Livros com temáticas classificadas como adolescentes ou de fases iniciais da vida adulta ganham espaço no cenário nacional e conquistam diversos públicos

Young Royals (2021), um dos sucessos mais recentes da Netflix, explora as descobertas da adolescência com um toque de realeza. Outros filmes e séries como Para Todos os Garotos que Já Amei (2018) e o brasileiro Modo Avião (2020) também são sucesso na plataforma e exemplos do apelo de protagonistas jovens no mundo e, aqui, no Brasil. Na literatura, não é diferente. Livros que tratam dos grandes dramas envolvendo a adolescência vêm ganhando cada vez mais visibilidade ao ponto de terem um gênero totalmente seu o chamado Young Adult (ou jovem adulto, em português).

O gênero e a sua transformação no Brasil

O termo Young Adult nasce nos Estados Unidos no século 20 e se caracteriza como uma literatura voltada para o público entre 12 e 18 anos. A doutora em Literatura Comparada, Cássia Farias, e a mestre em Estudo da Literatura, Regina Carneiro, ambas pela Universidade Federal Fluminense (UFF), afirmam em seu artigo Juvenil ou Jovem? Construções de sentido da literatura brasileira atual para jovens que “existe alguma divergência entre os estudiosos da área sobre qual é a faixa etária precisa [do Young Adult]”, mas esse período citado é o que aparece na maior parte das definições. De modo geral, a literatura YA engloba os livros infantojuvenis e juvenis.
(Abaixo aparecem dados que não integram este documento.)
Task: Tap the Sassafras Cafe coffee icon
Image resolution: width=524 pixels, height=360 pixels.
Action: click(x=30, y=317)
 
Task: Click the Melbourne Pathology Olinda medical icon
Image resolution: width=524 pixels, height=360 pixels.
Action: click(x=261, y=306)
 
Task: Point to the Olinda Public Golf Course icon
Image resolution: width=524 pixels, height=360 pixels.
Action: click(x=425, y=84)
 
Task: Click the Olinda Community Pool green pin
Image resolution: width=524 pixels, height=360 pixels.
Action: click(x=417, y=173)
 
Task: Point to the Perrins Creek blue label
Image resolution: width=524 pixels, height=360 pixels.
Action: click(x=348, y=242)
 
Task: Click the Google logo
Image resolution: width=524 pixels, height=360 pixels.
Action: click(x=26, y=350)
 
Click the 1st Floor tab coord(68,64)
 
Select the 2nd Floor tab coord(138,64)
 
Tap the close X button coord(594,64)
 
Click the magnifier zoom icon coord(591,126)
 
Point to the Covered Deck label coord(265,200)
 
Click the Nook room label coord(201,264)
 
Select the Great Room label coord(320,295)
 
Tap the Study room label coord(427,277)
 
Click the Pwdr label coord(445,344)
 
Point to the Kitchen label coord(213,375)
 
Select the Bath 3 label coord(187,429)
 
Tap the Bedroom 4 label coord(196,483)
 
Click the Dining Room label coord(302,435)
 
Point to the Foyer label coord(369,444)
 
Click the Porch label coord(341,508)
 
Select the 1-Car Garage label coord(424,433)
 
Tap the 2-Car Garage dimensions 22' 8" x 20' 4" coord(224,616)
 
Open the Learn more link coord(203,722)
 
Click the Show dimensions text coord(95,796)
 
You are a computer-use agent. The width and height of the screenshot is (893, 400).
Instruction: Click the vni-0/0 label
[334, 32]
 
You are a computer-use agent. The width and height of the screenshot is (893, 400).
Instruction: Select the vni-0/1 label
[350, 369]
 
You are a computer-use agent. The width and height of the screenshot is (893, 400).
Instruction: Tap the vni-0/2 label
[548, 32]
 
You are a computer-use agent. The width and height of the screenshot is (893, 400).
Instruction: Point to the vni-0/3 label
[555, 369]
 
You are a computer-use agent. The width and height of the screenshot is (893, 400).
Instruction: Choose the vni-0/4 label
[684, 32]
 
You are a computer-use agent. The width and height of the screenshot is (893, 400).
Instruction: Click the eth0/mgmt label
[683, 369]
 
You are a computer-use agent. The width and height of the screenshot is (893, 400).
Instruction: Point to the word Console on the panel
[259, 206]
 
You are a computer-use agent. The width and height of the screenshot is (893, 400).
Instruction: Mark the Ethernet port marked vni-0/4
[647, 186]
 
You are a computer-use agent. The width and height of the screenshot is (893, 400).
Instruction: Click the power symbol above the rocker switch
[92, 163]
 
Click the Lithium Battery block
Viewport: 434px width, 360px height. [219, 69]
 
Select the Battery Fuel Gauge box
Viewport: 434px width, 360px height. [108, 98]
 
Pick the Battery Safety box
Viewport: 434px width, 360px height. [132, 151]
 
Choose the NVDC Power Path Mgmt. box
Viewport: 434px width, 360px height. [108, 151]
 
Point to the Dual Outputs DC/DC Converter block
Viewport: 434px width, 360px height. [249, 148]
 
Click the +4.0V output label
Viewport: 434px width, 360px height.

O maior expoente desse gênero nos Estados Unidos é o autor John Green, escritor das obras A Culpa é das Estrelas (Intrínseca, 2014), Quem é você, Alasca? (Intrínseca, 2014) e Cidades de Papel (Intrínseca, 2013). As três foram, inclusive, adaptadas para o cinema e fizeram grande sucesso no Brasil. Todos os livros abordam adolescentes no ensino médio com diferentes problemas: uma garota enfrentando um câncer, um garoto em uma escola integral à procura do “Grande Talvez” e um jovem em busca da melhor amiga desaparecida.

 

Young Adult: jovem branco, de cabelos curtos pretos, blusa cinza xadrez e mochila bege às costas, está parado de perfil em frente a uma casa de cor cinza, com janelas brancas
Nat Wolff interpreta o adolescente Quentin na adaptação do livro de John Green, “Cidade de Papel”, lançado pela Temple Hill Entertainment [Imagem: Reprodução/Youtube]


A principal característica do gênero é o protagonismo jovem e as problemáticas dessa fase da vida, no entanto ainda podem existir algumas diferenciações no caminho. Gabriela Tonelli, editora da Seguinte (selo jovem da Companhia das Letras) explica
que YA é um gênero amplo e dentro dele podem existir muitos subgêneros, como a fantasia e o suspense, apesar de o romântico ser o principal.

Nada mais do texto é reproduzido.